Return each line of the listing that contains the string "computer".

DATA EXTRACTS –
---*---

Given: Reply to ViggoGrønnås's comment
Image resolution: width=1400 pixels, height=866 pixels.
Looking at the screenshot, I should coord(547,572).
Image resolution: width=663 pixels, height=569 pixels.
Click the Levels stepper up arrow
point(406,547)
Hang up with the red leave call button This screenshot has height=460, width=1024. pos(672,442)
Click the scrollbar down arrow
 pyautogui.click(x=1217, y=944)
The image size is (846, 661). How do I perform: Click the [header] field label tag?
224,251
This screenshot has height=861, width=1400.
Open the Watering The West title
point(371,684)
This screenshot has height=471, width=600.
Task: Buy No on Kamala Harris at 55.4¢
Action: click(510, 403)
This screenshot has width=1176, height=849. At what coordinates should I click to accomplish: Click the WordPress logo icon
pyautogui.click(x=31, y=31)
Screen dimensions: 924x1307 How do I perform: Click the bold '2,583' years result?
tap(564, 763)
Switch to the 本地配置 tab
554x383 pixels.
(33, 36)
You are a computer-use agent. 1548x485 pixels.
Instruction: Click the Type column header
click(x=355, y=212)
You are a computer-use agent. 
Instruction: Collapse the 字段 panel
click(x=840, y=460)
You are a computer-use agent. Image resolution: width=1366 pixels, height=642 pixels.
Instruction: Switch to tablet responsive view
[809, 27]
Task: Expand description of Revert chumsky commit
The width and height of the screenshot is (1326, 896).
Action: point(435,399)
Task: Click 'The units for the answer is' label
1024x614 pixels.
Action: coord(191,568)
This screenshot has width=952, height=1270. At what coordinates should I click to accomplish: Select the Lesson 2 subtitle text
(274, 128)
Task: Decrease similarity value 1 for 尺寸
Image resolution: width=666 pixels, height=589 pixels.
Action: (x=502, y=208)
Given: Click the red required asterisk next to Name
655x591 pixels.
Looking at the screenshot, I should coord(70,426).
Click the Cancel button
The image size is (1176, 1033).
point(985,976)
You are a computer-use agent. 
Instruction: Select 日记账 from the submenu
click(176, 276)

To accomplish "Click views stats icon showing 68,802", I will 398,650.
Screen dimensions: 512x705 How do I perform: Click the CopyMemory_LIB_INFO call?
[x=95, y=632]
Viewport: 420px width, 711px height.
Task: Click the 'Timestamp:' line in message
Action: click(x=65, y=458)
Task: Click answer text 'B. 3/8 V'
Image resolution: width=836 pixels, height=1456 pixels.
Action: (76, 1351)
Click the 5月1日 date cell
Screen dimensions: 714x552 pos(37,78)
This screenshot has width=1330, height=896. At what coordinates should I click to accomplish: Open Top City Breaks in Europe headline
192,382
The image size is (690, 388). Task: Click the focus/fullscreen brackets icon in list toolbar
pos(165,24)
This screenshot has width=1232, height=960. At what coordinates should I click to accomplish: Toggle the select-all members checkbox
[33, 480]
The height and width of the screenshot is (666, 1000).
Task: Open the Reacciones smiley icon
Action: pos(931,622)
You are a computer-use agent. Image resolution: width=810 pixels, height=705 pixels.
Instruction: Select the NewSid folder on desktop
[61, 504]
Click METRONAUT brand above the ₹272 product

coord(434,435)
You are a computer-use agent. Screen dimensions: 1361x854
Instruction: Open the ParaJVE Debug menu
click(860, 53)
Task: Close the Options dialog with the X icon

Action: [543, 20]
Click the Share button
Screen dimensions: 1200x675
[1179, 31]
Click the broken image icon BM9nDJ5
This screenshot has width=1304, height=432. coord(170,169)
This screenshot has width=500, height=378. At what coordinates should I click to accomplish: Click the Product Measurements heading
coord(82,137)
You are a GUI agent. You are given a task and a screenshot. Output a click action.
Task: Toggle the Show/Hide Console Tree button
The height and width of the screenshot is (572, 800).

---*---

SOLUTION TO THE EXERCISE –
You are a computer-use agent. 1548x485 pixels.
You are a computer-use agent. 
You are a computer-use agent. Image resolution: width=1366 pixels, height=642 pixels.
You are a computer-use agent. 
You are a computer-use agent. Image resolution: width=810 pixels, height=705 pixels.
You are a computer-use agent. Screen dimensions: 1361x854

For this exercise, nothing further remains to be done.